Uraemic convulsions, as has already been noted, if not immediately fatal, were shown by experience of several cases of be of good prognosis. Persisting mental changes, which may be regarded as uraemic in origin, however, were associated with persistence of albuminuria and haematuria long after the normal date for their disappearance. The blood pressure in the early stages gave little guidance. Some patients with a systolic pressure of 180 mm. Hg. made as rapid a recovery as those in whom the pressure was not raised. As a herald of approaching uraemia sustained high blood pressure may be regarded as of importance.

Pressure – readings during or immediately after a convulsion are probably of little value, as they must be influenced by the muscular exertion involved in the seizure. As no patient was allowed to get up before his evacuation from his hospital no information is available as to the possible return of albuminuria in non – albuminous cases after apparent recovery and on the resumption of the erect posture. Temporary increase of the albumin occurs commonly in cases still confined to bed without change in general symptoms and appears to be independent of changes in the diet.

PATHOLOGY

The urine from 50 cases of war nephritis have been examined since February of this year. Concurrently with these, 44 urines, both from normal individuals and from men who were patients in hospital, have been examined as a control.

All cases of war nephritis showed casts in the urine. The casts were hyaline, granular, fatty and blood, the first two being the most common. As would be expected, the more definite the clinical symptoms the larger was the number of casts. Again, all cases of war nephritis showed the presence of many degenerate endothelial cells in pronounced distinction to urines obtained from men suffering with other illnesses where endothelial cells were few or absent. The presence of casts and of endothelial cells is, in our opinion, sufficient microscopical evidence on which to diagnose this form of nephritis. The endothelial cells are of all shapes and sizes, but are most commonly spherical, varying from about 10M. to 35 or 40M.
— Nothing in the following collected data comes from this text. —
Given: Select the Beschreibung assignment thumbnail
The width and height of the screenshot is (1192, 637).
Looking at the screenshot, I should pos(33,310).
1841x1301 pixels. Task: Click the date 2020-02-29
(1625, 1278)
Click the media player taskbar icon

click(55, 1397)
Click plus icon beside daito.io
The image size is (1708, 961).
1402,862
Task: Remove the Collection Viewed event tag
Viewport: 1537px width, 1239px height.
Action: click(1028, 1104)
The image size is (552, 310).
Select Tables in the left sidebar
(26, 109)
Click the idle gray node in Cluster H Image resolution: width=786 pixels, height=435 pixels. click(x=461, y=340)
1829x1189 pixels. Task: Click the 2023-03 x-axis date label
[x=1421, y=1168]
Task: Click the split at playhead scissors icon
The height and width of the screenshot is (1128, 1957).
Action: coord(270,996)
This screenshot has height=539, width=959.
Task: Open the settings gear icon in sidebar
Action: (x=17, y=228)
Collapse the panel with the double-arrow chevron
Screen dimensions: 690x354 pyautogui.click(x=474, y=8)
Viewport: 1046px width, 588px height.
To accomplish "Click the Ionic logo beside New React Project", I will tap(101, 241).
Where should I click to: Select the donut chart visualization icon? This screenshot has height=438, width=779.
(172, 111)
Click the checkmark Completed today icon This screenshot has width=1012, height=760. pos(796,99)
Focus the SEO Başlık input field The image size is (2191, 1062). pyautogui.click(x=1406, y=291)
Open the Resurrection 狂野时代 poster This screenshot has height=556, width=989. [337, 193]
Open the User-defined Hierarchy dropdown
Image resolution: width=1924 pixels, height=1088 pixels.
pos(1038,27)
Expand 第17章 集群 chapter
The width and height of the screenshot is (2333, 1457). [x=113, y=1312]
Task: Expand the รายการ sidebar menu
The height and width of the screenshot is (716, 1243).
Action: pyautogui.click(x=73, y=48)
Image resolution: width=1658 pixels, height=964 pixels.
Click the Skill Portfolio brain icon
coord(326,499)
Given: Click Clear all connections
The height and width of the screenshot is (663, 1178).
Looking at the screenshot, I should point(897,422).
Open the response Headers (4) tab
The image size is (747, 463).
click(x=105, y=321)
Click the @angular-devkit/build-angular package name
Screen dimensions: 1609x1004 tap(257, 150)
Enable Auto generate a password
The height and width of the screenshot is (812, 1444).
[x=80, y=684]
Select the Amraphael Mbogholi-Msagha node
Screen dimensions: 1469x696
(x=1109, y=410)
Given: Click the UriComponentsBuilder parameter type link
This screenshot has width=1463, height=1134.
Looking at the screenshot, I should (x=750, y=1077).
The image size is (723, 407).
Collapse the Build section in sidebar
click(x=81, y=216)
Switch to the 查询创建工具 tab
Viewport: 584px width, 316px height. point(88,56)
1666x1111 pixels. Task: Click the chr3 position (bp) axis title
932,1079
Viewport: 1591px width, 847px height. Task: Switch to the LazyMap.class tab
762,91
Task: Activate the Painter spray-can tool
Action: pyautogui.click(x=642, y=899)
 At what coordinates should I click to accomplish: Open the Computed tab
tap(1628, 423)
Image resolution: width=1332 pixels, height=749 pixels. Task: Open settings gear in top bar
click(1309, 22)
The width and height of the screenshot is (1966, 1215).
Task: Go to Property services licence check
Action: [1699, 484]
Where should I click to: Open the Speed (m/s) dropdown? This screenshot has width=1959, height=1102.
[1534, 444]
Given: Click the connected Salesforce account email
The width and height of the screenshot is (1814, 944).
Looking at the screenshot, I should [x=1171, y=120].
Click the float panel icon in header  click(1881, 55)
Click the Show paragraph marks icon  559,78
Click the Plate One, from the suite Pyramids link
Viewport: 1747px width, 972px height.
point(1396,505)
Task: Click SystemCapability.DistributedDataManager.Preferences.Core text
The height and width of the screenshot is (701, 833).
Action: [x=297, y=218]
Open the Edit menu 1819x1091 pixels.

They show vacuoles, one or more nuclei, and are invariably granular in appearance. They are in all stages of degeneration. Occasionally one has been seen to bud, and it is common to find one bursting open and the intracellular protoplasm being distributed into the surrounding fluid. It seems to us that these cells may be similar to the “amoeba urinate granulata,” described by other writers.12 They have never shown any true amoeboid movement, however, and are exactly similar in appearance to endothelial cells from pleural effusions or to those found in the faeces in chronic cases of dysentery.

They stain well in moist preparations, especially if the urine sediment has previously been washed in distilled water. As has been said, their presence in the urine of cases of war nephritis is invariable, nor are they found in any number in other conditions. We had two cases, however, of injury in the loin, where although the kidney was not damaged microscopically endothelial cells were found in the urine. These were, no doubt, due to the fact that the kidney substance was disturbed by the force of the original wound shock or by toxin absorption from the wound. This was confirmed by microscopical examination in one case.

In mild cases of war nephritis a few only of such degenerate cells will be found in the centrifugalized deposit of the urine. In a serious case many may be found in each field of the microscope (objective 6 X eye – piece). One of our cases who at first showed no definite clinical signs gave no endothelial cells in the urine, but as his symptoms of nephritis developed the endothelial cells appeared. These bodies persist in the urine after the patient is apparently well – even when the urine shows no casts; and perhaps they may be of value not only in the diagnosis of a doubtful case, but also in determining whether a man has had war nephritis in the past. How long they persist we are at present unable to say.